UNITED NATIONS, June 2 -- Delegates to a United Nations conference on AIDS reached agreement Friday after difficult negotiations on a policy declaration that sets no targets for the number of people who should be treated and makes only indirect reference to high-risk groups such as homosexuals, prostitutes and intravenous drug users.

The statement, however, contains language acknowledging the "feminization" of the global AIDS epidemic, as well as the importance of teaching young people about the disease and the need for drugs specifically formulated for children.

The eight-page statement, completed early Friday morning, is a compromise that provided victories to the United States, which opposed numerical treatment targets; Islamic countries, which did not want "vulnerable populations" spelled out in detail; and many activist groups that sought statements that empowering women is a tool against AIDS.

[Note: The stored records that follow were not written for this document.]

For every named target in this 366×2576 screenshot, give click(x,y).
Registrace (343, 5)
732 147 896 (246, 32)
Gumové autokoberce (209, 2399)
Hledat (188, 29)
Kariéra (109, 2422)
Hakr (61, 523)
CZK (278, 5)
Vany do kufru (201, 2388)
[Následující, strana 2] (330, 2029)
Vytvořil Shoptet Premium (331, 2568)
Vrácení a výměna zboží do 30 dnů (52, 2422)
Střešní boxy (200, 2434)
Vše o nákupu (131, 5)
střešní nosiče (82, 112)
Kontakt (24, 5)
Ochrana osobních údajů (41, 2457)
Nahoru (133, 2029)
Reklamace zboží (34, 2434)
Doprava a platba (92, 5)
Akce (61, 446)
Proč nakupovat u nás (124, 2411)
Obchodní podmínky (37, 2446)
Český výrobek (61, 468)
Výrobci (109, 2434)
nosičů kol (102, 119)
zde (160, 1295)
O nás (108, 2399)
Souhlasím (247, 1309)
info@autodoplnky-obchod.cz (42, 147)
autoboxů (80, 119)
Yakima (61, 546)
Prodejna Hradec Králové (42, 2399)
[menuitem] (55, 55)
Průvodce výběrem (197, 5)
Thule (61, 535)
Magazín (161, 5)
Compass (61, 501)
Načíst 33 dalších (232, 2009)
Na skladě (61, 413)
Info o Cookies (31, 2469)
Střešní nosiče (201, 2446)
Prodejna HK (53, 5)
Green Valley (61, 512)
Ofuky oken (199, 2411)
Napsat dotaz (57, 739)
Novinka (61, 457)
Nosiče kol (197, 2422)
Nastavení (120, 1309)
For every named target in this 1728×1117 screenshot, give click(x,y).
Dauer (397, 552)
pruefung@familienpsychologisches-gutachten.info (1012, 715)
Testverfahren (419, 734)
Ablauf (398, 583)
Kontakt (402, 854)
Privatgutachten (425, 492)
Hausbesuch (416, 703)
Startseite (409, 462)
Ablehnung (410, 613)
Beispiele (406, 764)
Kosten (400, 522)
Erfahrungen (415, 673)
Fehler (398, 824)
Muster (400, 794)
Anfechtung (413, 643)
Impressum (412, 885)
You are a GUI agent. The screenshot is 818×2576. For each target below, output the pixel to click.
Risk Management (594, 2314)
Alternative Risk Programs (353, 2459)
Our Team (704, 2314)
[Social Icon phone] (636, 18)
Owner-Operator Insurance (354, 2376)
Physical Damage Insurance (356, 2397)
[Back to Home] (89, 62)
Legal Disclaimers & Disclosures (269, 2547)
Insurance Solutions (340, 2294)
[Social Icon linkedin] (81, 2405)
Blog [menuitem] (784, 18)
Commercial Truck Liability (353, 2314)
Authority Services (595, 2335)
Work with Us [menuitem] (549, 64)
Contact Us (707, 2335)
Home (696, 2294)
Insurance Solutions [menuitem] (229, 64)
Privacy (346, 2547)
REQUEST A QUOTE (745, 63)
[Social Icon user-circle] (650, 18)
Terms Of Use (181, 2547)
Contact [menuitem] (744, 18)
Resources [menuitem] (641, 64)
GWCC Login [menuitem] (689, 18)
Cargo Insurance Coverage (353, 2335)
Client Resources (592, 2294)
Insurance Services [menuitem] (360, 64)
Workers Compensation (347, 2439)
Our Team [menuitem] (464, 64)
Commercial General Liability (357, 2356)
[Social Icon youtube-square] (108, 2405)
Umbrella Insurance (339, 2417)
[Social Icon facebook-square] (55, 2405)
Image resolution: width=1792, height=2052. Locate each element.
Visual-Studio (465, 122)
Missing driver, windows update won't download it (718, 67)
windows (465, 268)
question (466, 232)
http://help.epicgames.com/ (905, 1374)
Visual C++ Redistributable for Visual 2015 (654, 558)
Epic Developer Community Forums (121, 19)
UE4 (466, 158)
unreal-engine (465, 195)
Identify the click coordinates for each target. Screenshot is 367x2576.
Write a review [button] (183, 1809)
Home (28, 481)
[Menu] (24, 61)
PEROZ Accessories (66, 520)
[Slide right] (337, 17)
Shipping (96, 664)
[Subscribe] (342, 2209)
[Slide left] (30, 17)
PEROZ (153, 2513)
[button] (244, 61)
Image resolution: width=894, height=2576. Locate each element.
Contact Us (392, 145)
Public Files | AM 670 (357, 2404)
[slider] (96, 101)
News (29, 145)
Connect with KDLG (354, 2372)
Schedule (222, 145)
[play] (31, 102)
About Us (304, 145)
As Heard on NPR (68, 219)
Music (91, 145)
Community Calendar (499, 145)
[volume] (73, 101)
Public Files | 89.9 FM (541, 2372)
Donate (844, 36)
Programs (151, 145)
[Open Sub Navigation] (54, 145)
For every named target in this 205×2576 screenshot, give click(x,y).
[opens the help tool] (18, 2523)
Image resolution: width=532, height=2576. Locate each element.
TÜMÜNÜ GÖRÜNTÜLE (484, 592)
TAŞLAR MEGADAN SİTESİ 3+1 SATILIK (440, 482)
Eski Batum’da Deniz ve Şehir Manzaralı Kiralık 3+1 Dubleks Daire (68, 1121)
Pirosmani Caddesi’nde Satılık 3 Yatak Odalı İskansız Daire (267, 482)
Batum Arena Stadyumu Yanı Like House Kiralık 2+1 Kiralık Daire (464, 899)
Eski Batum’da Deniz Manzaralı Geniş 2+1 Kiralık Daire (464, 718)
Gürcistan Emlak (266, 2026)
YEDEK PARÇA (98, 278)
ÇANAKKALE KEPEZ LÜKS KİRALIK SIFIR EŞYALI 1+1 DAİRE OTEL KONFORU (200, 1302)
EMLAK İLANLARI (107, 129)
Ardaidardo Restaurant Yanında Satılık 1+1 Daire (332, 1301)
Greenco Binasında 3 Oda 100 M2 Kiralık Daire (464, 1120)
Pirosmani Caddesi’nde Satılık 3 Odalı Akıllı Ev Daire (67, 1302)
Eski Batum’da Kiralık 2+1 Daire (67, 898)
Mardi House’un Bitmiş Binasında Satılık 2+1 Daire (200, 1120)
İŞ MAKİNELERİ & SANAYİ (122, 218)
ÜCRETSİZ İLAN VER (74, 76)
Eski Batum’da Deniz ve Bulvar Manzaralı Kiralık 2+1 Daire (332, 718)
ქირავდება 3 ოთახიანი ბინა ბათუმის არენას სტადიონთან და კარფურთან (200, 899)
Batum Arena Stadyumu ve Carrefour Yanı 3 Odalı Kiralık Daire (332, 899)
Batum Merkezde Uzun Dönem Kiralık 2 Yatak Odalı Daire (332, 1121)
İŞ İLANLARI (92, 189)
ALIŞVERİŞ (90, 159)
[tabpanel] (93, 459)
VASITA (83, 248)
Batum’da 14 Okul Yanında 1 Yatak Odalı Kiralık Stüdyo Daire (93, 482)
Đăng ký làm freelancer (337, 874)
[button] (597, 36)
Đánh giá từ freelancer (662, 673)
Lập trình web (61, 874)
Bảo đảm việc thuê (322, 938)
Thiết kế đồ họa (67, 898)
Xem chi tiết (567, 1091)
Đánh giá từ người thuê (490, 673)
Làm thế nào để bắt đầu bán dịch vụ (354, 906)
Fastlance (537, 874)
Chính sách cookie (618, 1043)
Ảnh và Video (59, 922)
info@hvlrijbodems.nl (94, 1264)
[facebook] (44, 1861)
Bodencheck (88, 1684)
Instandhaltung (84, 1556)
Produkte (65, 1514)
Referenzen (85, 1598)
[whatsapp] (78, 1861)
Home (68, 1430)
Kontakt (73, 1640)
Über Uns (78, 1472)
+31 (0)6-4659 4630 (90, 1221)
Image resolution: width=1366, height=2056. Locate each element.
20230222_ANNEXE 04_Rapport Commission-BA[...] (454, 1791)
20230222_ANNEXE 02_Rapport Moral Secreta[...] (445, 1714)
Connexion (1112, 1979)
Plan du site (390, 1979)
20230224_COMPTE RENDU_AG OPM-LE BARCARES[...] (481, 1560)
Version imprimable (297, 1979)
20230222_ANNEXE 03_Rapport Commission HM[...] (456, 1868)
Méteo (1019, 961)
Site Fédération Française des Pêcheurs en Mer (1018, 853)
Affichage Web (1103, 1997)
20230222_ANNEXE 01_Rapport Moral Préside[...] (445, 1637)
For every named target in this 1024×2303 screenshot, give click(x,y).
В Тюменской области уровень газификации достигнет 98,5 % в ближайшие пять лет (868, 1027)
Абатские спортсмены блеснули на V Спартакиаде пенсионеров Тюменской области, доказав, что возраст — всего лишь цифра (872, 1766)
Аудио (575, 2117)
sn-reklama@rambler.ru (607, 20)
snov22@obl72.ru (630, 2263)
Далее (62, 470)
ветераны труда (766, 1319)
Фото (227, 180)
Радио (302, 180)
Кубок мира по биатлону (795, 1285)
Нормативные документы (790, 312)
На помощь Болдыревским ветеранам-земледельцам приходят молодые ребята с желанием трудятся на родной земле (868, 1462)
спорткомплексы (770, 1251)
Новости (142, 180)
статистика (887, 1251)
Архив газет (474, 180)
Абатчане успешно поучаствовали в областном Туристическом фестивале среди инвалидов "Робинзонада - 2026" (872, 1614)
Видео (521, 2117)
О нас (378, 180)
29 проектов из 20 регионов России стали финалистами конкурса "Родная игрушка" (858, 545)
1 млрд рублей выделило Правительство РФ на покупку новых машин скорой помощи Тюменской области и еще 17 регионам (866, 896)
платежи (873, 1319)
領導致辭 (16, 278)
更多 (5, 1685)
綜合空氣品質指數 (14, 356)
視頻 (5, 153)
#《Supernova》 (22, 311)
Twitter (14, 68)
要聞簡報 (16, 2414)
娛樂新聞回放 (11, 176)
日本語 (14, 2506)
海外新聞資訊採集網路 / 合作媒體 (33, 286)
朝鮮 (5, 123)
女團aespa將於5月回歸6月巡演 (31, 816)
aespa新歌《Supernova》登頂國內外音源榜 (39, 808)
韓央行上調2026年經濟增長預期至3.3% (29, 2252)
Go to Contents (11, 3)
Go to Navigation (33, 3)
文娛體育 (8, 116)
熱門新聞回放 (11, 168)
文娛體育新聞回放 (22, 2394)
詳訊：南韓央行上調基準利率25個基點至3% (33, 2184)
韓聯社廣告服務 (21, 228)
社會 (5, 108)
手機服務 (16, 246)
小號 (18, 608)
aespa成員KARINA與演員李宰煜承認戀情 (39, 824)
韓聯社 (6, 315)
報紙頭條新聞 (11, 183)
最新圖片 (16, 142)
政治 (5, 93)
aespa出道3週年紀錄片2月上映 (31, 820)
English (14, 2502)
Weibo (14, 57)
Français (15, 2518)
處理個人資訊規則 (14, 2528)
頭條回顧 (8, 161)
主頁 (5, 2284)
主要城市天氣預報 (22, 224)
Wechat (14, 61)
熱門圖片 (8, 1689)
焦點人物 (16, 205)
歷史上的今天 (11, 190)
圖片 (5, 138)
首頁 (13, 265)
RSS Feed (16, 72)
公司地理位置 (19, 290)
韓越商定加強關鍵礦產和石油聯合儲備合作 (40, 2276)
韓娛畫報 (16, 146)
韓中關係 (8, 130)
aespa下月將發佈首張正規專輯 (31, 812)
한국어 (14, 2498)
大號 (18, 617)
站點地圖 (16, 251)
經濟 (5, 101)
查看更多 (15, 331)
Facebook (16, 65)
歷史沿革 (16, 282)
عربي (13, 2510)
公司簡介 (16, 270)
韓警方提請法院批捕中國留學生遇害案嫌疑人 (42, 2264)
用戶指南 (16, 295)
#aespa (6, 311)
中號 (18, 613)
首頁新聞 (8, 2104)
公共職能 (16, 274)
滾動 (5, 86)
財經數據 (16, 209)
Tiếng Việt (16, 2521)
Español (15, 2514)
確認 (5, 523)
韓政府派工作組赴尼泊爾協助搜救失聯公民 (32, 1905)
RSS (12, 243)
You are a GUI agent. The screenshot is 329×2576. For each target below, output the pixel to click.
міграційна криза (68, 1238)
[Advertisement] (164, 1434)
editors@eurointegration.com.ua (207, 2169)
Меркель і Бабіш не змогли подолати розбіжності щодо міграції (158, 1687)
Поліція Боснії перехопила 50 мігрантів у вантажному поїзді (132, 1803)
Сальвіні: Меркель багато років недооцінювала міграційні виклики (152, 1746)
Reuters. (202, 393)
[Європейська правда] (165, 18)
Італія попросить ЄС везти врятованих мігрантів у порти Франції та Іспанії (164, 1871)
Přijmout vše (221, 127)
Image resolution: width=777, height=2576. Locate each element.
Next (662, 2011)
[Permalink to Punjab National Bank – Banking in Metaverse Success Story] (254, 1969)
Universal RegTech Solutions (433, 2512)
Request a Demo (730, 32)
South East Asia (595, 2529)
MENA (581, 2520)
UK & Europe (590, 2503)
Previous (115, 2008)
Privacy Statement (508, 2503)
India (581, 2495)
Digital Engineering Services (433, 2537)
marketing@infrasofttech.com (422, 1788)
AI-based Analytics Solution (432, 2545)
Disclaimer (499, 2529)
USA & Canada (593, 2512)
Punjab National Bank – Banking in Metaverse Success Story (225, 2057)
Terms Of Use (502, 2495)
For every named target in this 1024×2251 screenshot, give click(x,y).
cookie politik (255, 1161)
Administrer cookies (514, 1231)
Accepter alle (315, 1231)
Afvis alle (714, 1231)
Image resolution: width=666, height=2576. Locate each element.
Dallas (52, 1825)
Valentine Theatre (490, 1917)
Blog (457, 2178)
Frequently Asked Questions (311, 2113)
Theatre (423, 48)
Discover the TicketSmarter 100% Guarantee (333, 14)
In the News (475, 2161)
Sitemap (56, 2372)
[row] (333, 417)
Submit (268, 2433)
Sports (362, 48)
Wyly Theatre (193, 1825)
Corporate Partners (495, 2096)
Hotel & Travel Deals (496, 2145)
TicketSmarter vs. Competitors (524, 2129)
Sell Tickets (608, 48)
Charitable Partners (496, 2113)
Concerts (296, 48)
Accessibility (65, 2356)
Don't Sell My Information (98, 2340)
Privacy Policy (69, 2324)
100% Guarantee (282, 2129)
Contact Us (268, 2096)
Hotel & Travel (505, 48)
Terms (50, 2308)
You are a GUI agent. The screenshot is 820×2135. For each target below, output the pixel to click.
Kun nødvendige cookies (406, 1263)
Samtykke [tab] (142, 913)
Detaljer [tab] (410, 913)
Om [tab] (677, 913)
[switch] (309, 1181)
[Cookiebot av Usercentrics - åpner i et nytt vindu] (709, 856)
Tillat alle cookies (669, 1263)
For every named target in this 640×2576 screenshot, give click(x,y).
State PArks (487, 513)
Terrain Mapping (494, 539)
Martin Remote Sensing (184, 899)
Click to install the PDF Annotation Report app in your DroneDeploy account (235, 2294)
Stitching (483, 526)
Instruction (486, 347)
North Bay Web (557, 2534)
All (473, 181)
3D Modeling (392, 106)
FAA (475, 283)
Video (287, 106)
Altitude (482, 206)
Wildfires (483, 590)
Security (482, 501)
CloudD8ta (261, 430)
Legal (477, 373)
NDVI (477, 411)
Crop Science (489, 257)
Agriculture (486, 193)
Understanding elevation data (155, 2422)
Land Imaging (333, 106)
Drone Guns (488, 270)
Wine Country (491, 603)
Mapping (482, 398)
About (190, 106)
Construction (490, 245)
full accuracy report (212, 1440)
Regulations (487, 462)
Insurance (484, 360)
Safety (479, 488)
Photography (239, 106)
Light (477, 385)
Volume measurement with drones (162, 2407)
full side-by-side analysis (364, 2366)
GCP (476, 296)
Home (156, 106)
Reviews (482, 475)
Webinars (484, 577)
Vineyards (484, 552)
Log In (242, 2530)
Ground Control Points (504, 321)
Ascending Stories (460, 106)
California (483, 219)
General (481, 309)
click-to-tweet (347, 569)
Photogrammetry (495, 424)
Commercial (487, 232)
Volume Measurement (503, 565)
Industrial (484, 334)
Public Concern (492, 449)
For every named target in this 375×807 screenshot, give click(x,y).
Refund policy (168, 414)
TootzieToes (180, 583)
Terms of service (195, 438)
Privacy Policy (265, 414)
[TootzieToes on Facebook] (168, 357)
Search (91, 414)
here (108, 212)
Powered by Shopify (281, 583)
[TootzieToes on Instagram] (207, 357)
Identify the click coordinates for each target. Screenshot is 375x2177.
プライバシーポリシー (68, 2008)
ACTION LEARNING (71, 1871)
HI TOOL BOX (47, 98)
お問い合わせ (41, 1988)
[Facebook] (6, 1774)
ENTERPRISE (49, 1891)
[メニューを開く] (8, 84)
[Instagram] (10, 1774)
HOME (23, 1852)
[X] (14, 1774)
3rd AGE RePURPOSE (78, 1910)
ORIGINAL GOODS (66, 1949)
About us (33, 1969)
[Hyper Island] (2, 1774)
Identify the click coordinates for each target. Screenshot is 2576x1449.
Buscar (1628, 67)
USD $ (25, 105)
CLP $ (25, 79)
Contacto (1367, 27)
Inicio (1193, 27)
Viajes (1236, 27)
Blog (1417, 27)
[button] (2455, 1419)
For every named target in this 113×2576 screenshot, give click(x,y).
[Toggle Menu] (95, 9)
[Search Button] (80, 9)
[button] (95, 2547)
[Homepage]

The new "Declaration of Commitment" updates one adopted five years ago that proved crucial in turning resources and attention to AIDS in the developing world.

Response to the document varied among the 800 civil society groups attending the three-day meeting. It was the largest participation of outsiders in U.N. history.

"The final outcome document is pathetically weak," said Sisonke Msimang, a South African activist from the African Civil Society Coalition. "It is remarkable at this stage in the global epidemic that governments cannot set the much-needed targets, nor can they name in the document the very people that are most vulnerable."

But others praised the acknowledgment of the links between AIDS and gender inequality, an assertion that women should have control over their own reproductive health, and language condemning "harmful traditional and customary practices, abuse, rape and other forms of sexual violence."

"From that perspective we feel that we have gained ground," said Zonny Woods, a Canadian with the International Women's Health Coalition, in New York. "In that regard I would say it is a success."

Peter Piot, the Belgian physician who directs UNAIDS, called it "a strong declaration that will move response to AIDS forward," although he said of the reluctance "to name the unnamable groups, here I agree with the activists."

Piot was among many who had called for the declaration to lay out targets for dollar amounts to be spent on AIDS and for the fraction of people who should be getting drug treatment and testing, or prevention interventions during pregnancy. The previous policy document in 2001 contained all of those.

The new one mentions $20 billion to $23 billion as an "estimate" for annual needs starting as of 2010, but it does not commit donors or recipient countries to come up with that amount. There are no clinical targets set out.

An American official not involved in the negotiations said one reason the U.S. delegation opposed numerical targets is that they might be construed as committing money for global AIDS in advance of actual appropriations requested by the executive branch and voted on by Congress.